萩尾望都の名作「ポーの一族」の続編が40年ぶりに発表されるというニュースを聞いたのはいつの頃だったろう。その新作が掲載される月刊フラワーズ7月号がようやく先月末に発売されることになり、軽い気持ちで娘に購入を依頼しておいた。

ところが、市内の主だった書店を探してくれたという彼女からの報告は“どこも売切れ”であり、慌てて調べてみたAmazonでは中古品(?)にプレミア価格が付けられている始末。さらには、娘からの指令で某書店を訪れた妻が店員さんに月刊フラワーズの在庫を確認したところ、園芸関係のコーナーを案内されたというオチまでついて、「ポーの一族」の人気の高さを改めて思い知らされるとともに、この時点で雑誌の購入を断念。

そんなところへ飛び込んできたのが漫画雑誌としては異例という重版決定のニュース。発売予定日は6月11日であり、昨晩のうちに娘に再度購入をお願いしておいたところ、谷川連峰主脈縦走の最中、エビス大黒避難小屋に着く直前に、娘から“買えたよ!”という嬉しい報告が表紙の画像付きで届いた。

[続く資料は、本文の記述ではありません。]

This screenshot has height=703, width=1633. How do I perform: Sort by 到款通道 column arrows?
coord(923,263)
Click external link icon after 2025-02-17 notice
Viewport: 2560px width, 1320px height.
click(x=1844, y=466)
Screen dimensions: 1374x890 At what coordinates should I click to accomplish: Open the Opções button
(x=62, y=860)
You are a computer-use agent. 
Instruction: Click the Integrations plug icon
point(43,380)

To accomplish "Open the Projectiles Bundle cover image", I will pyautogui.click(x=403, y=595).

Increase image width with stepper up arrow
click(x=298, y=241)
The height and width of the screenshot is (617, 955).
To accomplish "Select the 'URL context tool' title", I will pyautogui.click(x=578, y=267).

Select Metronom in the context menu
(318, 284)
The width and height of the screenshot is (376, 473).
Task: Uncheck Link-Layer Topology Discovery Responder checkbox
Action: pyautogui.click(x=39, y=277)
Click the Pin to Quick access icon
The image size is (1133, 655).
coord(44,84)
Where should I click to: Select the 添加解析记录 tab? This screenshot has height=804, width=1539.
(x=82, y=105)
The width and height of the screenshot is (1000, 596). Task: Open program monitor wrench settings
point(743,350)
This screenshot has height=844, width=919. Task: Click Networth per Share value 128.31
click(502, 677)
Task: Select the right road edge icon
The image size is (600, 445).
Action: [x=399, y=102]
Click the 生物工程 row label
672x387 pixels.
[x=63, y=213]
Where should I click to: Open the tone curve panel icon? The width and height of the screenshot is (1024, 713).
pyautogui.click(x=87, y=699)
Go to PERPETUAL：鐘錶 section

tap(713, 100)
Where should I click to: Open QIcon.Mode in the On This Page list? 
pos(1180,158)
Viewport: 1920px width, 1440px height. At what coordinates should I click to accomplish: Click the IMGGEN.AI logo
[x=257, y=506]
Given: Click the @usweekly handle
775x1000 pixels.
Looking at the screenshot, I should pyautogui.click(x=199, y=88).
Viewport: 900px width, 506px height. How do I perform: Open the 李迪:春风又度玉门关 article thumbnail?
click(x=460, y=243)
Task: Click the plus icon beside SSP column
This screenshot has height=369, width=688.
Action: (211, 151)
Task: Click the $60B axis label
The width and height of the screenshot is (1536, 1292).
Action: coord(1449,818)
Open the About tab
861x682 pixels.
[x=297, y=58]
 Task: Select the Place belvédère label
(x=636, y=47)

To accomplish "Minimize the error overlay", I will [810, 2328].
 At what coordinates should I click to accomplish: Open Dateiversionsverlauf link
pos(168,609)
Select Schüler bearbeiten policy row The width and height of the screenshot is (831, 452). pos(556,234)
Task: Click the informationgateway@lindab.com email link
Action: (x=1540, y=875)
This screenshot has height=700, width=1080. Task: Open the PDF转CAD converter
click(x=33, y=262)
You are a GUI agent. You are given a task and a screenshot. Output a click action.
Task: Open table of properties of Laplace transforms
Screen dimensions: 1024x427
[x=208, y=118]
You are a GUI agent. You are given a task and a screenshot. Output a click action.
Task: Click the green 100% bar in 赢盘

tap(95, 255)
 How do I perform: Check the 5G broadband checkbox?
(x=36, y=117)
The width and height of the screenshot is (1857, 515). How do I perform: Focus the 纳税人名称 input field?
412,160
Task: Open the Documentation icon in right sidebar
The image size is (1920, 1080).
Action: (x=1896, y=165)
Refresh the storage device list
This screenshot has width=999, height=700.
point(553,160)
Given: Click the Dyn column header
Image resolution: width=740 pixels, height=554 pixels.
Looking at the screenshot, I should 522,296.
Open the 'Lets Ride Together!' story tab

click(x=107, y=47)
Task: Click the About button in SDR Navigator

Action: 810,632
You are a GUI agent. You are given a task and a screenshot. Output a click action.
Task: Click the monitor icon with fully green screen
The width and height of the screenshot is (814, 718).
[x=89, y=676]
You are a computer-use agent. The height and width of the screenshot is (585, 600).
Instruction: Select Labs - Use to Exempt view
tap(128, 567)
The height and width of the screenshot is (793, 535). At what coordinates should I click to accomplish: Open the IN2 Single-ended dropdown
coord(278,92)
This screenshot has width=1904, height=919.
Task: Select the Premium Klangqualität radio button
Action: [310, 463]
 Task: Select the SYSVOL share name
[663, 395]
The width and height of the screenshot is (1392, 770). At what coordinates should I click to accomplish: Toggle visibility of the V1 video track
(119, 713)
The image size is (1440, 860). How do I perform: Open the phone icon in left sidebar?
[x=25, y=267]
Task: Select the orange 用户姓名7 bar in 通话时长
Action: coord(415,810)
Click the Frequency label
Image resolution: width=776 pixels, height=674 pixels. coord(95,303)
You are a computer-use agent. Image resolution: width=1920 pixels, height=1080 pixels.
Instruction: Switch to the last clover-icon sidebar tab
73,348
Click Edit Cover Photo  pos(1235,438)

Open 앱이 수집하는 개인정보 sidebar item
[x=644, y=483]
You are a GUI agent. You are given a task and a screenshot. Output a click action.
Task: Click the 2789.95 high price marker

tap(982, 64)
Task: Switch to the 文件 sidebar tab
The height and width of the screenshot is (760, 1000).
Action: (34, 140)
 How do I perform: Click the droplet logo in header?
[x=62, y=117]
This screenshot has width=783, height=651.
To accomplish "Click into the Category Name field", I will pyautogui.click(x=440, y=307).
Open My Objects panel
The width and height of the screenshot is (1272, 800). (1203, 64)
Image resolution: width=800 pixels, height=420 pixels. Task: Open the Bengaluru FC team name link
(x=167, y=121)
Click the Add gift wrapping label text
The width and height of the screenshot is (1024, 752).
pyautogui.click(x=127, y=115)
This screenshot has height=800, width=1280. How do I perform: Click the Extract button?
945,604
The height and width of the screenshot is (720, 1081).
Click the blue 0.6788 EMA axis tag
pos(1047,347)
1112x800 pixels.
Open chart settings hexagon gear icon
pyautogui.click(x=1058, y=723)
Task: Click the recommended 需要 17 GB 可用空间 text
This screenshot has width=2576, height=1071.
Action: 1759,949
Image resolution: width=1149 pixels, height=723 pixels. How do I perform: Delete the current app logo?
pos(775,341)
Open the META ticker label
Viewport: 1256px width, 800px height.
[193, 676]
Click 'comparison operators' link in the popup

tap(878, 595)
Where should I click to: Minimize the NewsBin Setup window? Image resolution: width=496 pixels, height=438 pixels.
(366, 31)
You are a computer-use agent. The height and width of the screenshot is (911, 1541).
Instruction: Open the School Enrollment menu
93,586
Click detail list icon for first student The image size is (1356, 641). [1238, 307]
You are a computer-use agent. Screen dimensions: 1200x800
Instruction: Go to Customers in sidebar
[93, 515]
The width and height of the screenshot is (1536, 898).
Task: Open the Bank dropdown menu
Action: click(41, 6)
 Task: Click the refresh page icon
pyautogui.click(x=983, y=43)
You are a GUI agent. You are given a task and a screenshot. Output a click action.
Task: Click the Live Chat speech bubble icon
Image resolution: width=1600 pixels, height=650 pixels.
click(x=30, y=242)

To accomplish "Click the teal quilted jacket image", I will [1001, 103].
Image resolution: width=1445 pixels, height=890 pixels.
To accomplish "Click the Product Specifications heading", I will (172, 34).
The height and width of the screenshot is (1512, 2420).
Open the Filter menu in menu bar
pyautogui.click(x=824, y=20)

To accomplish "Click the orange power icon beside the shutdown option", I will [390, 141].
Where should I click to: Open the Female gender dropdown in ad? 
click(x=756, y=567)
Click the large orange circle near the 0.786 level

帰宅後の娘からの話によると、近所のTUTAYAにはわずか2冊しか入荷しなかったそうであり、開店前から待っていた娘とその次の中年女性が買っただけであっという間に完売。しかし、肝心の雑誌の内容はその苦労に十分報いることの出来るレベルであり、お目当ての続編「春の夢」は新たなる名作の誕生を期待させる素晴らしい滑り出し。

その他にも、萩尾望都山岸凉子の対談は掲載されているし、「トーマの心臓」の前日譚と後日譚を収めたブックレットまで付いてくる。まあ、「訪問者」の方は単行本で持っているのでそんなに嬉しくないが、これだけ充実した内容で価格が590円というのは驚異的であり、出版業界にもまだ良心が残されていることを知って少しだけ嬉しく思った。

ということで、「春の夢」にいきなりアランが出てくるので吃驚してしまったのだが、よく考えてみれば新作の舞台は1944年であり、彼が“消滅”してしまう30年以上昔の話。確かに、殺伐とした21世紀にはさすがのエドガーも居場所を見つけることができなかったのでしょう。